Il coraggio di Gesù, libero dai pregiudizi e anche dalla paura dell’incomprensione, nel cieco risanato si fa coraggio di dire sì a una vita nuova, di essere se stesso e non rinnegare la propria storia né l’azione di Gesù a suo favore: c’è un legame tra coraggio, libertà e fedeltà. E il coraggio si manifesta nel cieco come parola: una parola essenziale, chiara, franca e pubblica; una parola in apparenza sconfitta, ma che in realtà brilla vittoriosa in mezzo a tante parole deboli. Violente, sì, ma perché deboli e impaurite. Sono le parole dei genitori, pronte a rinnegare il figlio pur di non compromettersi; e sono le parole degli uomini religiosi, a cui non interessa che una vita sia stata sanata: è la perdita dei propri privilegi, la messa in discussione del sistema religioso che amministrano, a spaventarli e indurirli. Ma il coraggio si fa anche postura, perché noi parliamo con tutto il corpo: il cieco seduto a mendicare è rinato come uomo ben eretto, dallo sguardo lucido, dalla parola limpida e ironica, una parola che mette all’angolo chi l’ascolta perché veritiera.

L’accesso alla statura di Uomo ha però il prezzo del disconoscimento, dell’offesa, della derisione e dall’abbandono. È il prezzo che Gesù stesso ha vissuto. Comprendiamo così che il percorso di piena umanizzazione è inestricabilmente legato al cammino di crescita nel discepolato: umanità autentica e autentica sequela si intrecciano. E questo percorso duplice è segnato dalla dimensione del racconto: più volte il cieco narra la sua condizione precedente e quanto è accaduto. A ogni narrazione corrisponde una coscienza più limpida di sé ma anche di Gesù: riconosciuto all’inizio come taumaturgo e profeta, egli è infine proclamato quale Signore della propria esistenza.

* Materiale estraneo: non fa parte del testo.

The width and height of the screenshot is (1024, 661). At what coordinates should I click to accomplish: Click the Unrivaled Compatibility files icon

Non solo, a ogni narrazione cresce il coraggio di porsi davanti agli altri con libertà, senza sottrarsi alla loro presenza e alle loro contestazioni, ma restando se stessi, incarnando la propria unicità.

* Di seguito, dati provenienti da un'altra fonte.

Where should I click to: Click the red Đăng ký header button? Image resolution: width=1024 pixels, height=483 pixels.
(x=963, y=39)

La Luce incontra le tenebre e a volte sembra esserne sopraffatta; allo stesso modo, chi si fa trasparenza della Luce incontra il buio dell’incomprensione, ma può portarlo senza perdere fiducia e speranza. Quando la Luce ha visitato l’abisso della propria tenebra personale, infatti, vi si resta ancorati. Magari dubbiosi, a volte provati e prostrati, ma irresistibilmente attratti dai gesti e dalle parole che sono stati capaci di guarire e donare vita nuova.

Come sempre nel suo vangelo, Giovanni mette in scena degli estremi: la luce e la tenebra, chi accoglie la luce e chi la rifiuta. In realtà sappiamo bene che la divisione non è esterna a noi, non ci pone di qua o di là perché è interiore: a volte siamo luce, a volte tenebra; la vita nuova e quella vecchia si alternano e si combattono in noi. Ma è proprio questa coscienza a guarirci giorno per giorno, a permetterci di ricominciare rinascendo di continuo grazie all’amore di Dio incarnato in Gesù. Non ci è chiesto di avere una vista perfetta, ma di saperci ciechi e lasciarci sanare. In fondo è questione di desiderio: ci è chiesto solo di desiderare la Luce.